> [Task prompt]:
Leaving nothing out, set down all the data exactly.

__________

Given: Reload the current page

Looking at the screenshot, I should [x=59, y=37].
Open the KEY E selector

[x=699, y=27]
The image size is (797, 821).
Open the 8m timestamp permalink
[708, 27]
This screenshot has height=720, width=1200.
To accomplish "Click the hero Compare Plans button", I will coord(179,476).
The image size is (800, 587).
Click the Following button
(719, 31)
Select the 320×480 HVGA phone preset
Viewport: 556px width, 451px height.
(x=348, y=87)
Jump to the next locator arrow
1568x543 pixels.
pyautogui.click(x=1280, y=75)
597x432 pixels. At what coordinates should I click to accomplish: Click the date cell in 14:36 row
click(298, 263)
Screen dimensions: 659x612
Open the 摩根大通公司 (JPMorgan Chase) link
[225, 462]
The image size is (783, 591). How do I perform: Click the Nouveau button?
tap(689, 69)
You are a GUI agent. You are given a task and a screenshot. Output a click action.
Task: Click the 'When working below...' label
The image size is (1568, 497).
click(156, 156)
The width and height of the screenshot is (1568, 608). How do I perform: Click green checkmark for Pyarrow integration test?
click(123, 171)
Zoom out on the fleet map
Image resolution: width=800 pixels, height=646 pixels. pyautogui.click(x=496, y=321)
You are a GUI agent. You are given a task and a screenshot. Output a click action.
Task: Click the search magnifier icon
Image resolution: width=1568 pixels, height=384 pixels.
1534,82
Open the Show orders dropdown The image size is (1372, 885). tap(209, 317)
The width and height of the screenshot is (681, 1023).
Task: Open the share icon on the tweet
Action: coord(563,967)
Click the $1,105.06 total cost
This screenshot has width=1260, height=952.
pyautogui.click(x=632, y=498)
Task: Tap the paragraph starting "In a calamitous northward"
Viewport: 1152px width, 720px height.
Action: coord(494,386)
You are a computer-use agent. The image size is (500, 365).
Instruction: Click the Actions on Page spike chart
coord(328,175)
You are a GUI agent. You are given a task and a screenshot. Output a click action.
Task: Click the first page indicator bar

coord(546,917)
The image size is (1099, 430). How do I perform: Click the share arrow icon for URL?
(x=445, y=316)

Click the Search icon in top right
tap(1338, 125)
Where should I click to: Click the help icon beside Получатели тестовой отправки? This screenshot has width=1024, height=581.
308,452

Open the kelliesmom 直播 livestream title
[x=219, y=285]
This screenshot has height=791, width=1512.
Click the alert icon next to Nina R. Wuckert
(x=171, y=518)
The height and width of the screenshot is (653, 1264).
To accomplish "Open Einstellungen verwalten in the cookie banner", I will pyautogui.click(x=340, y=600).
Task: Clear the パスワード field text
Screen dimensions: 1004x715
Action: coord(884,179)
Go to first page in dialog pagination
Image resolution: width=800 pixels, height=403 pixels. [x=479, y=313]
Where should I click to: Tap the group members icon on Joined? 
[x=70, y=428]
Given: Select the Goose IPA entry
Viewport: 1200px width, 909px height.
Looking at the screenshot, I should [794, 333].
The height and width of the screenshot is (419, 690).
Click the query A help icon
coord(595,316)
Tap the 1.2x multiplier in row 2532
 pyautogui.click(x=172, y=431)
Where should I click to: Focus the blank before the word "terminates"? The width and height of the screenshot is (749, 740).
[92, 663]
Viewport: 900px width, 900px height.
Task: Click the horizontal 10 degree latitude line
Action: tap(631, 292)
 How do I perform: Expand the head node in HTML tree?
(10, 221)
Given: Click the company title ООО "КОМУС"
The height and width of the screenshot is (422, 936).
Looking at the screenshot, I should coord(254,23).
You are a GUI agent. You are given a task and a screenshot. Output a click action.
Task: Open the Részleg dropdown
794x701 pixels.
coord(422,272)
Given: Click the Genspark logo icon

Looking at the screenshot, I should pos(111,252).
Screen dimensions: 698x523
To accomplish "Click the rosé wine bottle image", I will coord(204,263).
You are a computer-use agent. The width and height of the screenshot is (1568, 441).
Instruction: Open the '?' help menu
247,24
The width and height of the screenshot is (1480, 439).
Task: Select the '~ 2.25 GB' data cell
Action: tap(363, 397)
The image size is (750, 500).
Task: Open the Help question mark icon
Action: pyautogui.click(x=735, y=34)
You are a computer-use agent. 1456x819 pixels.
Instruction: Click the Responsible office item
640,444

__________

> [The completed task]:
Given: Reload the current page

Looking at the screenshot, I should [x=59, y=37].
Open the KEY E selector

[x=699, y=27]
The image size is (797, 821).
Open the 8m timestamp permalink
[708, 27]
This screenshot has height=720, width=1200.
To accomplish "Click the hero Compare Plans button", I will coord(179,476).
The image size is (800, 587).
Click the Following button
(719, 31)
Select the 320×480 HVGA phone preset
Viewport: 556px width, 451px height.
(x=348, y=87)
Jump to the next locator arrow
1568x543 pixels.
pyautogui.click(x=1280, y=75)
597x432 pixels. At what coordinates should I click to accomplish: Click the date cell in 14:36 row
click(298, 263)
Screen dimensions: 659x612
Open the 摩根大通公司 (JPMorgan Chase) link
[225, 462]
The image size is (783, 591). How do I perform: Click the Nouveau button?
tap(689, 69)
You are a GUI agent. You are given a task and a screenshot. Output a click action.
Task: Click the 'When working below...' label
The image size is (1568, 497).
click(156, 156)
The width and height of the screenshot is (1568, 608). How do I perform: Click green checkmark for Pyarrow integration test?
click(123, 171)
Zoom out on the fleet map
Image resolution: width=800 pixels, height=646 pixels. pyautogui.click(x=496, y=321)
You are a GUI agent. You are given a task and a screenshot. Output a click action.
Task: Click the search magnifier icon
Image resolution: width=1568 pixels, height=384 pixels.
1534,82
Open the Show orders dropdown The image size is (1372, 885). tap(209, 317)
The width and height of the screenshot is (681, 1023).
Task: Open the share icon on the tweet
Action: coord(563,967)
Click the $1,105.06 total cost
This screenshot has width=1260, height=952.
pyautogui.click(x=632, y=498)
Task: Tap the paragraph starting "In a calamitous northward"
Viewport: 1152px width, 720px height.
Action: coord(494,386)
You are a computer-use agent. The image size is (500, 365).
Instruction: Click the Actions on Page spike chart
coord(328,175)
You are a GUI agent. You are given a task and a screenshot. Output a click action.
Task: Click the first page indicator bar

coord(546,917)
The image size is (1099, 430). How do I perform: Click the share arrow icon for URL?
(x=445, y=316)

Click the Search icon in top right
tap(1338, 125)
Where should I click to: Click the help icon beside Получатели тестовой отправки? This screenshot has width=1024, height=581.
308,452

Open the kelliesmom 直播 livestream title
[x=219, y=285]
This screenshot has height=791, width=1512.
Click the alert icon next to Nina R. Wuckert
(x=171, y=518)
The height and width of the screenshot is (653, 1264).
To accomplish "Open Einstellungen verwalten in the cookie banner", I will pyautogui.click(x=340, y=600).
Task: Clear the パスワード field text
Screen dimensions: 1004x715
Action: coord(884,179)
Go to first page in dialog pagination
Image resolution: width=800 pixels, height=403 pixels. [x=479, y=313]
Where should I click to: Tap the group members icon on Joined? 
[x=70, y=428]
Given: Select the Goose IPA entry
Viewport: 1200px width, 909px height.
Looking at the screenshot, I should [794, 333].
The height and width of the screenshot is (419, 690).
Click the query A help icon
coord(595,316)
Tap the 1.2x multiplier in row 2532
 pyautogui.click(x=172, y=431)
Where should I click to: Focus the blank before the word "terminates"? The width and height of the screenshot is (749, 740).
[92, 663]
Viewport: 900px width, 900px height.
Task: Click the horizontal 10 degree latitude line
Action: tap(631, 292)
 How do I perform: Expand the head node in HTML tree?
(10, 221)
Given: Click the company title ООО "КОМУС"
The height and width of the screenshot is (422, 936).
Looking at the screenshot, I should coord(254,23).
You are a GUI agent. You are given a task and a screenshot. Output a click action.
Task: Open the Részleg dropdown
794x701 pixels.
coord(422,272)
Given: Click the Genspark logo icon

Looking at the screenshot, I should pos(111,252).
Screen dimensions: 698x523
To accomplish "Click the rosé wine bottle image", I will coord(204,263).
You are a computer-use agent. The width and height of the screenshot is (1568, 441).
Instruction: Open the '?' help menu
247,24
The width and height of the screenshot is (1480, 439).
Task: Select the '~ 2.25 GB' data cell
Action: tap(363, 397)
The image size is (750, 500).
Task: Open the Help question mark icon
Action: pyautogui.click(x=735, y=34)
You are a computer-use agent. 1456x819 pixels.
Instruction: Click the Responsible office item
640,444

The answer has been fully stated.